# How would you approach this?

• October 9th, 2011, 11:08 PM
Staticity
How would you approach this?
So, I just finished Problem 28 on Project Euler (Please click on this to see the problem).. And I am quite proud of my algorithm! But, I'm curious about how yal would approach this problem!! Just comment with your step by step logic.

I'll gladly post my algorithm after seeing some of yal's approaches :D
• October 10th, 2011, 12:00 AM
helloworld922
Re: How would you approach this?
Mathematical formulas for computing the value at each diagonal:

n^2-x*(n-1), where n is the width of the sub-spiral and x is which diagonal (0 is top-left, going counter-clock wise).

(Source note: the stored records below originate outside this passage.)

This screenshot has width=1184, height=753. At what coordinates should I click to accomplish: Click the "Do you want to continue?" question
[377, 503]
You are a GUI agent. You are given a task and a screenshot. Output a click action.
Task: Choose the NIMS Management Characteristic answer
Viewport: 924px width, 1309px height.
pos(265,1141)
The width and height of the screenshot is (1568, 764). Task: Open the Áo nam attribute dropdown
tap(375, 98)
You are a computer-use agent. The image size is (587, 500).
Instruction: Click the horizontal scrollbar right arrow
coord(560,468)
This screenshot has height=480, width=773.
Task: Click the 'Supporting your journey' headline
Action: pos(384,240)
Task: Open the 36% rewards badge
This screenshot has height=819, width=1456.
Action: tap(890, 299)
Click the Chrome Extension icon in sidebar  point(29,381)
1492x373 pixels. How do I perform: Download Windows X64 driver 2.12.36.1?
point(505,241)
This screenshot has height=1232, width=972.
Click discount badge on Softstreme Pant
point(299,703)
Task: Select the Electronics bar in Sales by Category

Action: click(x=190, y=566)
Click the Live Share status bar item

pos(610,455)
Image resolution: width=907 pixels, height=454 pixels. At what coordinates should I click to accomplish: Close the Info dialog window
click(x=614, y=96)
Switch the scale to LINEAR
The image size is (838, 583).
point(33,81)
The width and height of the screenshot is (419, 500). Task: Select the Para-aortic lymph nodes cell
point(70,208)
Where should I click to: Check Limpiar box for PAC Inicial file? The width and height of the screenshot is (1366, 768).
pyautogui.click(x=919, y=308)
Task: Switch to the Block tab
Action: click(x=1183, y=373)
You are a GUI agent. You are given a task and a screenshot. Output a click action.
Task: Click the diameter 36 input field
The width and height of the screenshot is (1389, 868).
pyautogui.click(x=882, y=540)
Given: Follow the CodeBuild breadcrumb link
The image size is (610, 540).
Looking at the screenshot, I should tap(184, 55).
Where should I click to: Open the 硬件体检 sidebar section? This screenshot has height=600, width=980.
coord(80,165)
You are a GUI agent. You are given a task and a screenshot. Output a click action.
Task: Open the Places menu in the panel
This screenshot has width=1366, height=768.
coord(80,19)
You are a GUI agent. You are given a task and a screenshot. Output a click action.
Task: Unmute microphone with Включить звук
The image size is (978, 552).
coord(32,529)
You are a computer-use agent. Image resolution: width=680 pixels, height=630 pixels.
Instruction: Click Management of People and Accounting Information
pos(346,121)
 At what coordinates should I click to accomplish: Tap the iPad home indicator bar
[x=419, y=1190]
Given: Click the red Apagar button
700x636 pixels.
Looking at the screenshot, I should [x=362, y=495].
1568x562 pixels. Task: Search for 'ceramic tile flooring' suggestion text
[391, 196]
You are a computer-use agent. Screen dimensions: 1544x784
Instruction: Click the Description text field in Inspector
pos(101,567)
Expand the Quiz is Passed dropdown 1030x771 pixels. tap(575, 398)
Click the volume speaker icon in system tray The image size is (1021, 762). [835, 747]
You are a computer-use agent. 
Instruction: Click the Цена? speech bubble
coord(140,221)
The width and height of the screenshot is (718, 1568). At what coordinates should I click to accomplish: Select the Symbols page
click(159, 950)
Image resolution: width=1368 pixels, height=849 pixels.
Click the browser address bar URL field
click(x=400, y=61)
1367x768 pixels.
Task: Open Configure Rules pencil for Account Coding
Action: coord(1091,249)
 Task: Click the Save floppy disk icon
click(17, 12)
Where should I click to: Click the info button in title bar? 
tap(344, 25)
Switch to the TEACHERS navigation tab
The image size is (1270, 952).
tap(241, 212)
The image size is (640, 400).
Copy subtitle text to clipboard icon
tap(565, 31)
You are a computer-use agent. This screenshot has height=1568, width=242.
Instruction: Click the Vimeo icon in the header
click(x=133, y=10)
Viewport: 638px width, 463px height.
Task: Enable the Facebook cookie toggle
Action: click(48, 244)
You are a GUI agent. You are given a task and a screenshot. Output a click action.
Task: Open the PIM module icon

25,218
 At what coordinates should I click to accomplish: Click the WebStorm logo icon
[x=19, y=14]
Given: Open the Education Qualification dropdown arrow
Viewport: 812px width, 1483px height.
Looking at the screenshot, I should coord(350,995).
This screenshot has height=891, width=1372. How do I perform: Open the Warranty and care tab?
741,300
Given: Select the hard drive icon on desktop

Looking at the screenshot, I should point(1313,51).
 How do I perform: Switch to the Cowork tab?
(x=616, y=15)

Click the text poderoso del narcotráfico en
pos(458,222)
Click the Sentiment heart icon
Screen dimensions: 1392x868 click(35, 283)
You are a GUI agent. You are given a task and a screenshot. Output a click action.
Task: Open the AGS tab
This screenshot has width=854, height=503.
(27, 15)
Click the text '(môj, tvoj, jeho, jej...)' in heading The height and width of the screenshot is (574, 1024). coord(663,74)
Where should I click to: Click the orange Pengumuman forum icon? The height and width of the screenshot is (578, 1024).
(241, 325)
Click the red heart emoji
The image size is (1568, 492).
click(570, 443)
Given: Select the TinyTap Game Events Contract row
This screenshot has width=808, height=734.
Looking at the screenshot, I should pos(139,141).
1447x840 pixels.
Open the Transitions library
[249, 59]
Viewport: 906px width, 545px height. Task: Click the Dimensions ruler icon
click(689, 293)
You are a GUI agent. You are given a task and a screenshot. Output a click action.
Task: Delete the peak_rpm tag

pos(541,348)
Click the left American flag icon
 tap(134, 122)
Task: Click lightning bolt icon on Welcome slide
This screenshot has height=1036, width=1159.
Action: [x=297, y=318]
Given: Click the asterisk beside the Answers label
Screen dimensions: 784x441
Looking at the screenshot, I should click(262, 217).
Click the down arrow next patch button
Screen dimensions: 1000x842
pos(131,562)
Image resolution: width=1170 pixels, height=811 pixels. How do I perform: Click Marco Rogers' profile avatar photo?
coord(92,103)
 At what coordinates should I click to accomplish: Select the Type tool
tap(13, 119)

Simply sum up all spirals from n=3:2:1001 and add on the 1 for the center.
• October 10th, 2011, 12:18 AM
Staticity
Re: How would you approach this?
Oh wow this is interesting... I bet there are several formulas like this one that I could implement into my later algorithms.. Nice HelloWorld :)

Here's my approach:
Code :

```public class prob28 { public static void main(String args[]){   double sum = 0; double inc = 2; double limit = 3;   for(int i = 1; i <= 1001*1001; i+=inc){ if(i%(limit*limit) == 0){ inc+=2; limit+=2; } sum+=i; } System.out.println(sum);   } }```

Looking at the spiral given.. You can make a few inferences:

1. The spiral will end at a square number of every odd number.. 1^2 = 1 -> 3^2 = 9 -> 5^2 = 25
2. All of the above numbers are the end of each individual perfect square..
3. Also, since the dimensions are increasing by odd numbers, the distance between each corner will increase by 2.. Here's the pattern:

Increments of 2: 1, 3, 5, 7, 9 (reach perfect odd square)
Increments of 4: 13, 17, 21, 25 (reach perfect odd square)
Increments of 6: 31, 37, ... etc.

So that's basically what my code represents! :D I thought it was pretty crafty of me
• October 10th, 2011, 01:09 AM
helloworld922
Re: How would you approach this?
Clever :) It's basically the same idea except you left it in the recurrence relationship form, and I had removed the recurrence relationships. Both equally correct and quick to compute.